The Alexandria City Council on Saturday passed legislation that from July 1 bans guns on city property and streets where special events are being held, making it the first city to take advantage of new Virginia laws that tightened gun restrictions this spring.

The council passed similar legislation last fall after the mass shooting at the Virginia Beach municipal offices, but without authority from the Virginia General Assembly, it did not take effect. But this weekend’s approval came after the General Assembly passed, and Gov. Ralph Northam (D) signed, multiple laws that toughened the commonwealth’s gun laws, including a measure allowing local governments to regulate weapons on city property.

After hearing about three dozen speakers, most of whom opposed the city’s proposal, the Alexandria council voted unanimously to bar guns, ammunition and related components from city buildings and parks, as well as from recreation and community centers. Most civilians carrying guns cannot stand on streets and sidewalks adjacent to special events, or they will be subject to a first-degree misdemeanor charge punishable by up to a year in jail and a fine of up to $2,500.

“The General Assembly was right to give local governments the authority to regulate how firearms are used on public property,” Mayor Justin Wilson (D) said. “Protecting public safety is a core responsibility of government. This ordinance is a statement of our community’s values.

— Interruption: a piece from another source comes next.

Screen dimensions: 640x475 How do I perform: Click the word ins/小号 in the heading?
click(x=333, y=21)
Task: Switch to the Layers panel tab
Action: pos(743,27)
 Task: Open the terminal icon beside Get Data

Many of the speakers argued that a ban should carve out an exception for people who hold concealed-weapons permits. The legislation already exempts several groups including law enforcement officers, security guards working for the city, military personnel, museums displaying firearms, historical reenactors and intercollegiate teams that use guns.

Some residents argued strongly for the ordinance.

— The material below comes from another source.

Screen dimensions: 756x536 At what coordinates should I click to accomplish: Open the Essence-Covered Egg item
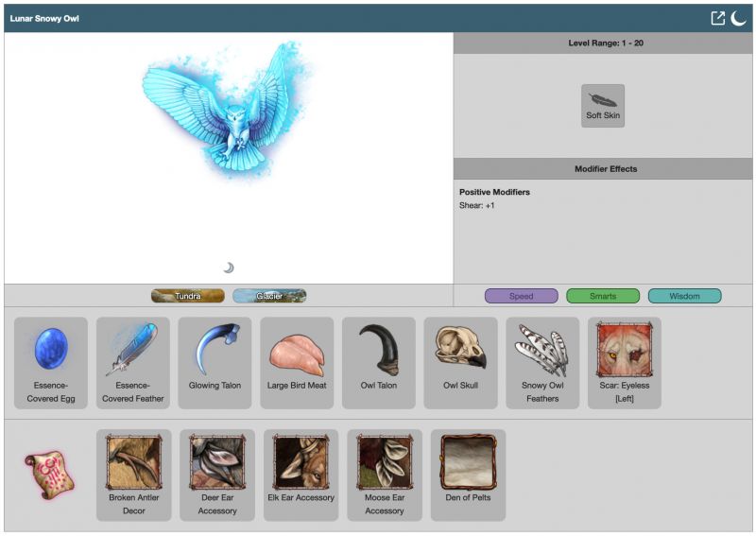51,362
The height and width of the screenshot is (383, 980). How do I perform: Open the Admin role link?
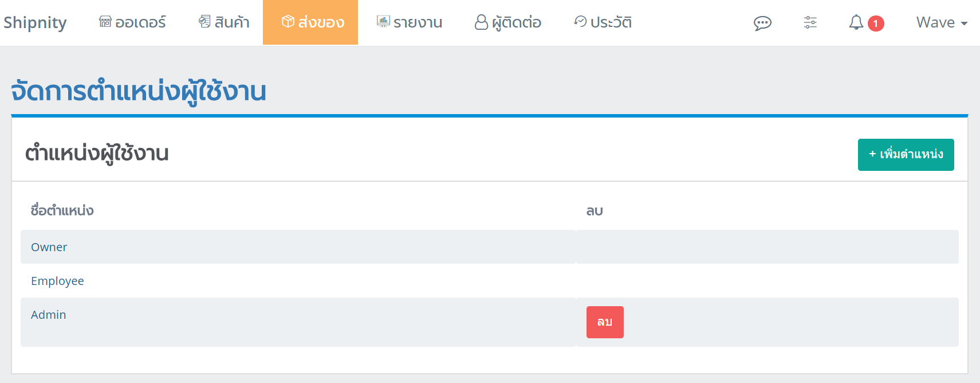[x=48, y=315]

“This will prohibit the increasingly frequent provocative displays” by gun-rights activists who show up at Alexandria events, said resident Kevin Connell, who, like others, called in to the meeting conducted remotely because of coronavirus restrictions.

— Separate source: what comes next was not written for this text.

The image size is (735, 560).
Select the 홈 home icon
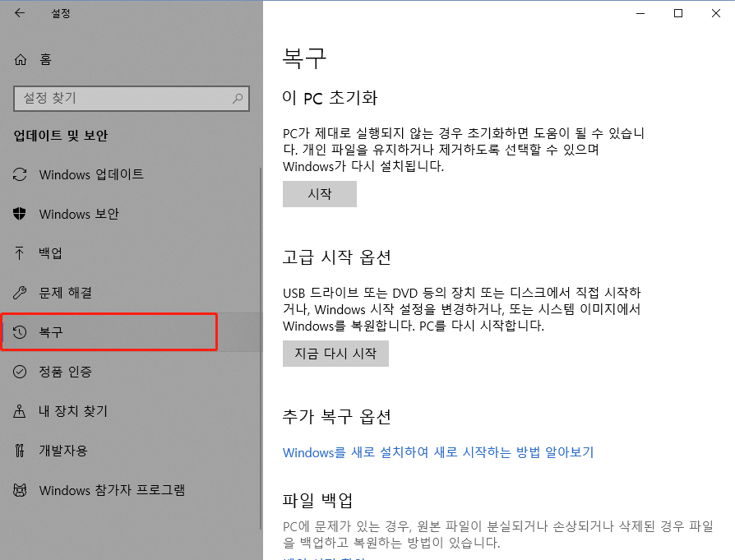click(18, 59)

Opponents of the law pointed to the 2017 gun attack on the Republican congressional baseball team at Alexandria’s Simpson Field and speculated about what would have happened if several officials had not been accompanied by federal security guards.

Last weekend, about 200 armed gun-rights advocates organized by the Virginia Citizens Defense League showed up to demonstrate in front of City Hall, and previously, people openly carrying weapons stood around the crowded Saturday farmers market there. State Del. Mark Levine (D), who co-sponsored the legislation that allowed the city to take its action, said that his home address was publicized by gun-rights activists and that several showed up at the public park near his home to intimidate him.

Philip Van Cleave, president of the league, called the local law “clearly punitive” to holders of concealed-carry permits. Levine said existing permit holders had faced only a 10-question online test and a background check. New permit seekers will face tighter requirements to get their permits.